Chances, Choices, Chases
Eleven is pleased to present Jennie Ottinger’s first
Ottinger creates a quick solution to digesting well known novels. Using the casual vernacular of our modern time, she summarises synopses of classic tales. Creating an even more succinct summary, the plot and character descriptions are stripped down to their bare essentials. Ottinger glues together the pages of hard cover classic novels, cuts out the center of the blocks of pages and places her hand written synopses in the empty space. Reinterpreting the book covers but drawn in verisimilitude, the books can be used for fooling those around you into believing you are engrossed by the novel in its entirety. Her adaptations of the stories allow the reader the pleasure of absorbing the main points of the novel in a mere few minutes. The title of the exhibition Chances, Choices, Chases serve as categories to further reduce literary masterpieces to single words.
Presenting paintings of scenes from the classic tales she gives viewers a snap shot of the book’s contents where a few words and images suggest the infamous story lines. Like Grant Wood, she presents the characters more as archetypes than individuals, relying on costume, prop and setting cues for their identity. Similar to the loose unfinished qualities of Marlene Dumas’s paintings, Ottinger leaves much to the viewer's own ability to fill in the blanks. This newest body of work sees her characters animated and expressive, visually bringing to life stirring plot points from the novels along with the more subtle narrative defining scenarios. We rely on her own dedication to reading the classics as she selects scenes for her paintings which relate to significant moments in each story.

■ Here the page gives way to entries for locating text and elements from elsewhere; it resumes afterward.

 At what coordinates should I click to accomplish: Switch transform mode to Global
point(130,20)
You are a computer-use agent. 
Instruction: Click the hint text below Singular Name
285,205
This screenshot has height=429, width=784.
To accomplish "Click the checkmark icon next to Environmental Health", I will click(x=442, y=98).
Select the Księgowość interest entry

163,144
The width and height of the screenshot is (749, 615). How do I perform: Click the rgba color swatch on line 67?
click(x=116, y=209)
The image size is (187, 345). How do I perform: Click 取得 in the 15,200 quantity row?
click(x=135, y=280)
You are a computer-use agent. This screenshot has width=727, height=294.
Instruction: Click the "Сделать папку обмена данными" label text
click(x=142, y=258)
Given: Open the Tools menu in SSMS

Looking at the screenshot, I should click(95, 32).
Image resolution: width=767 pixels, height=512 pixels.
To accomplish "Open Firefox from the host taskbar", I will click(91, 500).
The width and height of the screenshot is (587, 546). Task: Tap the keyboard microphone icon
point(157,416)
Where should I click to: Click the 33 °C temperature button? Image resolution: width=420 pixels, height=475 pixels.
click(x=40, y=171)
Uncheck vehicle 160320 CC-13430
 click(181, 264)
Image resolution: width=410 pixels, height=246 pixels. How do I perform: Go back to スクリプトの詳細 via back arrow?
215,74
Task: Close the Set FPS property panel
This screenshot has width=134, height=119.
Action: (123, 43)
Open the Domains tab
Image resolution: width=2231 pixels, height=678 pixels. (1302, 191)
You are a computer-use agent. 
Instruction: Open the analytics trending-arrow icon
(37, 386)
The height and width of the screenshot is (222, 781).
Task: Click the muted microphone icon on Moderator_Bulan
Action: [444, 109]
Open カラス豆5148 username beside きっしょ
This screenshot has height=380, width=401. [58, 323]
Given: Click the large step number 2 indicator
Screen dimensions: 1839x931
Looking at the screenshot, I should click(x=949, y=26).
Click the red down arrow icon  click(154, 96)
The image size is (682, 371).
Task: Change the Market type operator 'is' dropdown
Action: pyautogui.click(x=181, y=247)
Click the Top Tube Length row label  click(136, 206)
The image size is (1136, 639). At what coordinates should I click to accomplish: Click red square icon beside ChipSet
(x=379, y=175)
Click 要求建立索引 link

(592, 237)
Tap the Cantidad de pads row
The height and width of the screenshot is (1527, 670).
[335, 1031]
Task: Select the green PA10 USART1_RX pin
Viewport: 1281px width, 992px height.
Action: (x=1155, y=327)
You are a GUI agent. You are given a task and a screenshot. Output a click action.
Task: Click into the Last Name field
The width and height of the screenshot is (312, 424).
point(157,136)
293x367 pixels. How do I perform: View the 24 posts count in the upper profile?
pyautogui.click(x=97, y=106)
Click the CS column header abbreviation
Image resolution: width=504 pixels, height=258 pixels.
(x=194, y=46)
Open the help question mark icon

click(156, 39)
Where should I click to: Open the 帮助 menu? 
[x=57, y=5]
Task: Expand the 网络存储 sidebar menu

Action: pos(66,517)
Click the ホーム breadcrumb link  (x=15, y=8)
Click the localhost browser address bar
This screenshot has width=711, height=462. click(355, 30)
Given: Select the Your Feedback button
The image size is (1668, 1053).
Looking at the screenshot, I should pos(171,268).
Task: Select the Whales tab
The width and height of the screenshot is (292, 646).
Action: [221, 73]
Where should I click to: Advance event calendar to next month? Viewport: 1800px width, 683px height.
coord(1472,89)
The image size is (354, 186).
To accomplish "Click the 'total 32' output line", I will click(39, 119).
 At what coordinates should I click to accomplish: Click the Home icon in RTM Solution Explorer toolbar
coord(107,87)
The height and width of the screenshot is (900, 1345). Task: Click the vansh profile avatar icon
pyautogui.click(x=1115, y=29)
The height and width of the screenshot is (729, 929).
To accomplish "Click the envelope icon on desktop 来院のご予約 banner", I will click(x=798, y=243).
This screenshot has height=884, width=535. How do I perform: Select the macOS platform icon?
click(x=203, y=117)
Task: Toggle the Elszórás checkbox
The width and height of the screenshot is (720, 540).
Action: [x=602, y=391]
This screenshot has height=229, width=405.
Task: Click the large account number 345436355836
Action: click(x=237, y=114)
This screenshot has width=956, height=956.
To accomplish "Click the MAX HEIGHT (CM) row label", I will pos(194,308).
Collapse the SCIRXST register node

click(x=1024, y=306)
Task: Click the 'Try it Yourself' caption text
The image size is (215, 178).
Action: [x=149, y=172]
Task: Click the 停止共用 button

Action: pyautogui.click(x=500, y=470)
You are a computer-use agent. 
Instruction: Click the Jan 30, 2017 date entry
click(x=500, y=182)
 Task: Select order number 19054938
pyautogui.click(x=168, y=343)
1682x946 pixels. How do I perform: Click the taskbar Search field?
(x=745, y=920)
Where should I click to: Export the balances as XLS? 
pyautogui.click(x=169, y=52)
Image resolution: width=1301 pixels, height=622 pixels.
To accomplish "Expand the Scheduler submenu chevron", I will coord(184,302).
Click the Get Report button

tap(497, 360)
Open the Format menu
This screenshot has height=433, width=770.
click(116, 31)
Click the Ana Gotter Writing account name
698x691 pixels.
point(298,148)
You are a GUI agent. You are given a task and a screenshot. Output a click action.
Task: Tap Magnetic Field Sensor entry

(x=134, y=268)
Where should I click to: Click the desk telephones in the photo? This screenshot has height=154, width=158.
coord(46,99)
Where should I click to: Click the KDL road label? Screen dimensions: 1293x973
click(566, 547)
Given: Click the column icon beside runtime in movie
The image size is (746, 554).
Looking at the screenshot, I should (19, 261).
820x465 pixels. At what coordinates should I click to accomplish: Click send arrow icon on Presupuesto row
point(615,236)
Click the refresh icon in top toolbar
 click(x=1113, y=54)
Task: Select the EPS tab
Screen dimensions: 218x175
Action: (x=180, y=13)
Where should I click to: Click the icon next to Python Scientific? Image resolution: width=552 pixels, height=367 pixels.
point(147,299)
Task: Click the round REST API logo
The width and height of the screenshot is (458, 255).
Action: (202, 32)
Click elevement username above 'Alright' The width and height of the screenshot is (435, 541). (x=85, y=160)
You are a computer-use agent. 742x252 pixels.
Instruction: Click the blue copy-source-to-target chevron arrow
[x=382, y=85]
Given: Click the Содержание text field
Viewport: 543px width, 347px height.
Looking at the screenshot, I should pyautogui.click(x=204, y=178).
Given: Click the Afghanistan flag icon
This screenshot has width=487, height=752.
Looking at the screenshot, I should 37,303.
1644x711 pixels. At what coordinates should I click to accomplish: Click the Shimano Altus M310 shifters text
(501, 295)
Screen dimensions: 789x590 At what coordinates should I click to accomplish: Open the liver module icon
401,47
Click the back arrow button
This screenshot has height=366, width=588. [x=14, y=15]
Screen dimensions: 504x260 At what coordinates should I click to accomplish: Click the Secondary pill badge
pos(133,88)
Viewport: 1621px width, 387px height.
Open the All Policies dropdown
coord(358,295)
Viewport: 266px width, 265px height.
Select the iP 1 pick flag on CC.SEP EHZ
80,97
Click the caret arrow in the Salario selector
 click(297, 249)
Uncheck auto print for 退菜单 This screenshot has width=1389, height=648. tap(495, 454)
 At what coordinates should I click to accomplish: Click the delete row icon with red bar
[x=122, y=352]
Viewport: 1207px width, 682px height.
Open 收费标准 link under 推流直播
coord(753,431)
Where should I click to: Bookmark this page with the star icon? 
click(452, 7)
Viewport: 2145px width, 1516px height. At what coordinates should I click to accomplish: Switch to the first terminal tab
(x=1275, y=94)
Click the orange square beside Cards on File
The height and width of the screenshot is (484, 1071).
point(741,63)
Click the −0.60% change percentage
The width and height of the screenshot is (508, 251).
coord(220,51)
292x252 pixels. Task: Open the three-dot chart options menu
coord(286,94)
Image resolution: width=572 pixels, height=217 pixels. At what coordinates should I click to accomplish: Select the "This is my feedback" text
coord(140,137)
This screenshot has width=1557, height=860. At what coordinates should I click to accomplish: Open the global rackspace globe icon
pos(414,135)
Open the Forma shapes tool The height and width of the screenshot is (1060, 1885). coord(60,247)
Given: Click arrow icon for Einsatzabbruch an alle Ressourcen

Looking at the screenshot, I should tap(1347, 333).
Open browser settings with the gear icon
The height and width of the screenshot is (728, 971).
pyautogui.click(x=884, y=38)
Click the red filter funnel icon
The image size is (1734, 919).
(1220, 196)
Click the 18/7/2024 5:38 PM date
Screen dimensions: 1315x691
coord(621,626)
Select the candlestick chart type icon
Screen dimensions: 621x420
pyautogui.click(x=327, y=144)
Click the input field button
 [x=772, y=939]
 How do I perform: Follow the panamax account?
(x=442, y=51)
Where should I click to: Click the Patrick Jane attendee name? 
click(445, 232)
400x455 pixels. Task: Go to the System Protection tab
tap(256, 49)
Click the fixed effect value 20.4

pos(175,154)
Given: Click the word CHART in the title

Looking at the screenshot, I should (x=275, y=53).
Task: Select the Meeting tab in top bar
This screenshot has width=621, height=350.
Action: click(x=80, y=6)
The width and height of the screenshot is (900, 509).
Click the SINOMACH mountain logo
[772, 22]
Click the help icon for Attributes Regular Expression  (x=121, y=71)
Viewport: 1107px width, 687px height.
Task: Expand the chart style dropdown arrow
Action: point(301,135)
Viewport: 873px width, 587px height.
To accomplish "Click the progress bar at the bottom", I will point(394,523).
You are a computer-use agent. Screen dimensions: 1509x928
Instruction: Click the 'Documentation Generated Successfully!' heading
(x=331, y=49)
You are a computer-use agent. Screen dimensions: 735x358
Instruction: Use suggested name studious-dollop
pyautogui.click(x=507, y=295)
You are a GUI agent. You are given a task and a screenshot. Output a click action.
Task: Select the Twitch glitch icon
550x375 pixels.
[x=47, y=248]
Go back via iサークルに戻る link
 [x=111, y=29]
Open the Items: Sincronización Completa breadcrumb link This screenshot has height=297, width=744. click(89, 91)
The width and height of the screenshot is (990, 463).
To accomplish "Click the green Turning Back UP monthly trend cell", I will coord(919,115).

The tales she depicts are part of a collective cultural consciousness and have been adapted into movies, plays, and other forms of media. The viewer is drawn to the familiarity of characters, identifying with their personas and plight. Exploring the themes of chases, choices, and chances in the characters lives, Ottinger draws parallels to the critical crossroads in our own lives where we are forced to make decisions and thereby live with the outcomes.